Sounds like most of my neighbors here...

This

lunchbox12682 wrote:

Also after Dr. "Soap wash your fruits/veggies", I'm being more reserved on what to believe.

Also this

ClockworkHouse wrote:

I'd be curious to know what the specific claims are. Touching your face after touching an infected surface is a method of transmission but not believed to be the sole method.

But honestly, right now, anything that starts off with "everything we know is wrong" sets off my bullsh*t detector something fierce.

Yeah she confirmed it's this Doc price you linked to Philuciper https://vimeo.com/399733860

I have not watched it yet and so I was going off of 2nd hand knowledge but agree after mr soap your veggies suggested to my wife she shower with her food first I am trying to stick to confirmed experts as the internet is 99.99999999 full of dumbasses.

ClockworkHouse wrote:

I'd be curious to know what the specific claims are. Touching your face after touching an infected surface is a method of transmission but not believed to be the sole method.

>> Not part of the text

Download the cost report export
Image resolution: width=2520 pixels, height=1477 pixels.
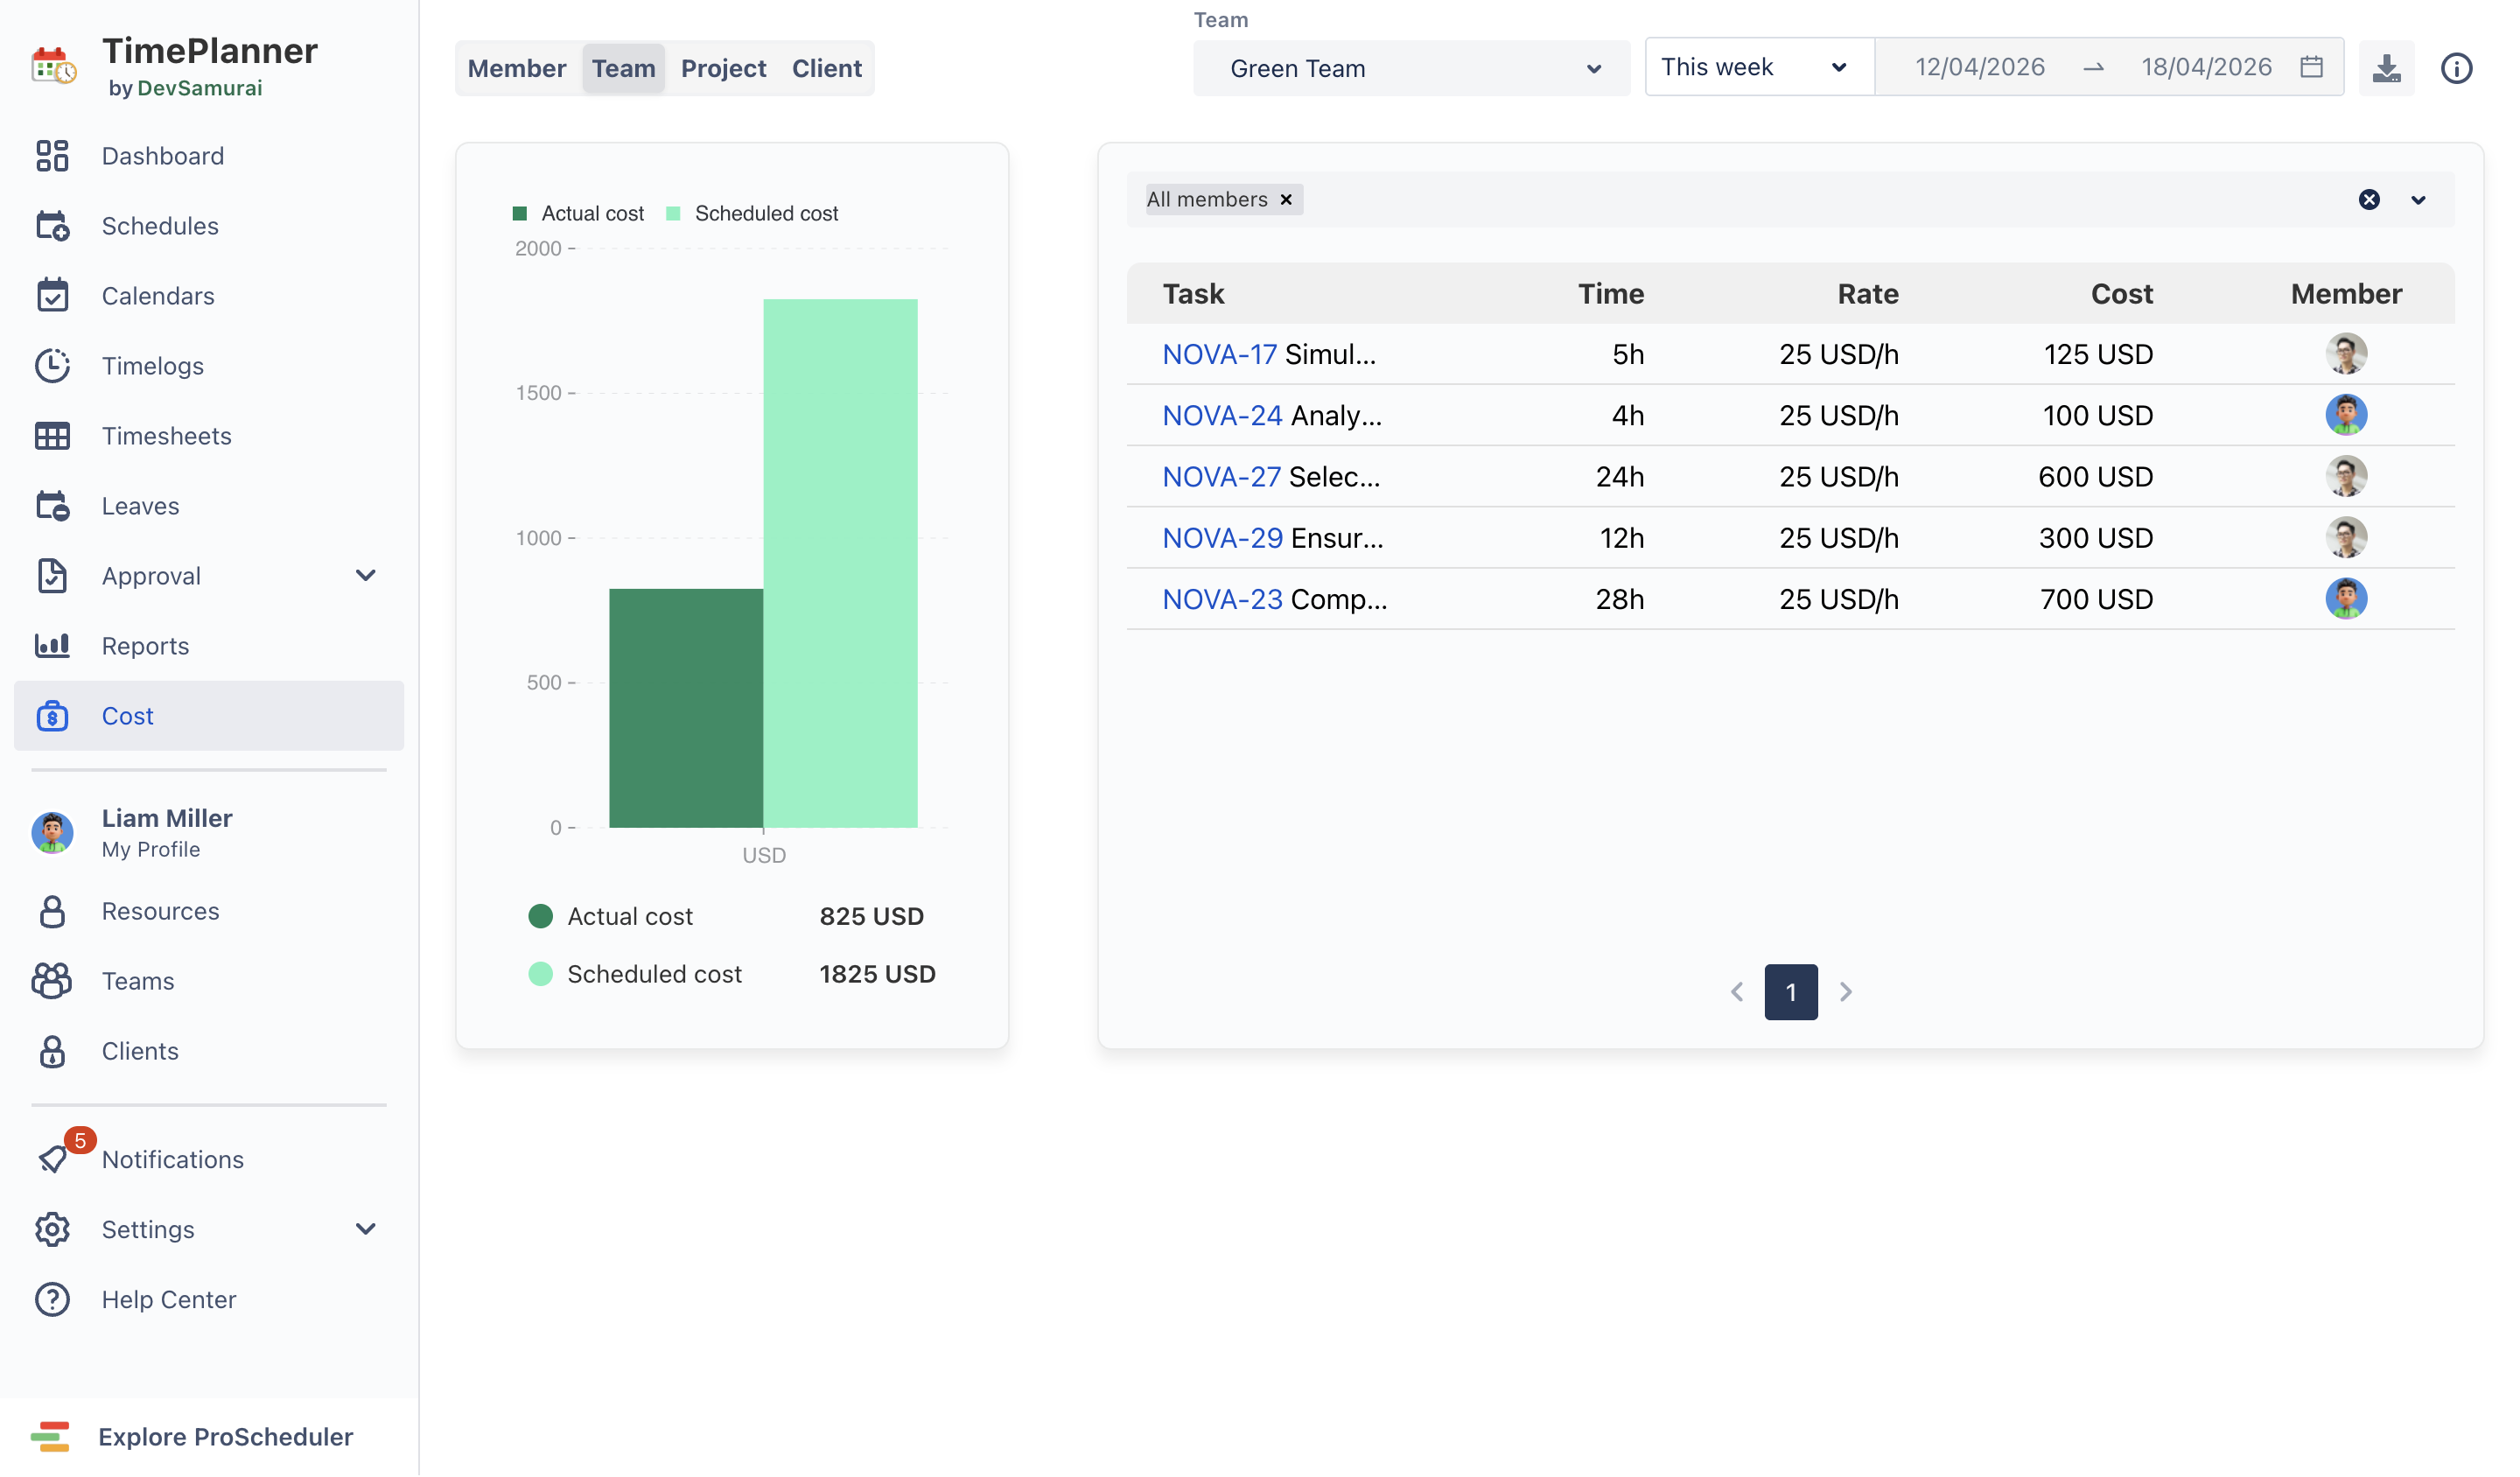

But honestly, right now, anything that starts off with "everything we know is wrong" sets off my bullsh*t detector something fierce.

The story of the 60 folks that held a choir practice in a town an hour north of Seattle in March 10th seemingly debunks the notion that touching your face of the surest transmission. Despite not touching each other, only using their own sheet music, and trying to Stan apart, 45 of the 60 are now infected, with 2 dead.

The theory is that singing forced droplets out farther and produced more airborne contagion. Of course, maybe that just spread to virus to everyone’s sheet music, and touching of ones face was still the primary method of infection.

The more important moral of that story is that the leader of the choir pushed for practice because schools were open, no shelter orders were given, and they had zero cases in their town.

One night changed all that. One night. It’s the story that solidified my decision not to go back into work. You can’t trust that anyone is not infected. And when it pops, it snags a lot of folks in the vicinity.

We keep waiting for it to get bad in our own community before acting, even though that has led to locking down entire counties. Seven days ago Missouri had fewer than 100 cases. We have over a 1000 now. But this was predictable the moment the first case was discovered. Had we shut down the state at that moment, we might have stopped the spread here. There is no stopping it now.

The thing that frustrates me is how many of these countries, states, and communities are waiting until it's too late--with the way this disease spreads and the shortage of tests, by the time you detect your first case and people are showing symptoms, it's entirely possible that you've got widespread pre-symptomatic community transmission.

Florida is one of the worst offenders here: spring break was clearly a nexus for spreading the disease, but they didn't close the beaches and tried to ban travelers from New York. It was way too late for that.

But it's been a pretty consistent theme: the countries that were on top of the crisis and pulled the trigger early (often because a neighbor went catastrophic) are doing better than the places that waited until symptoms were widespread or the hospitals were flooding.

https://www.stltoday.com/entertainme...

6 a.m. — CHESTERFIELD — Eight employees of Annie Gunn's restaurant in Chesterfield contracted COVID-19, the restaurant owner said. None of the workers had reported any symptoms before the restaurant closed on March 19.

Missouri announced its first case March 7th. This was the cost in waiting to act. How many did those eight infect in the last 12 days?

Chesterfield is one of the larger cities of St. Louis County, a major part of the metro area.

And no, our governor still sees no reason to force people to stay home.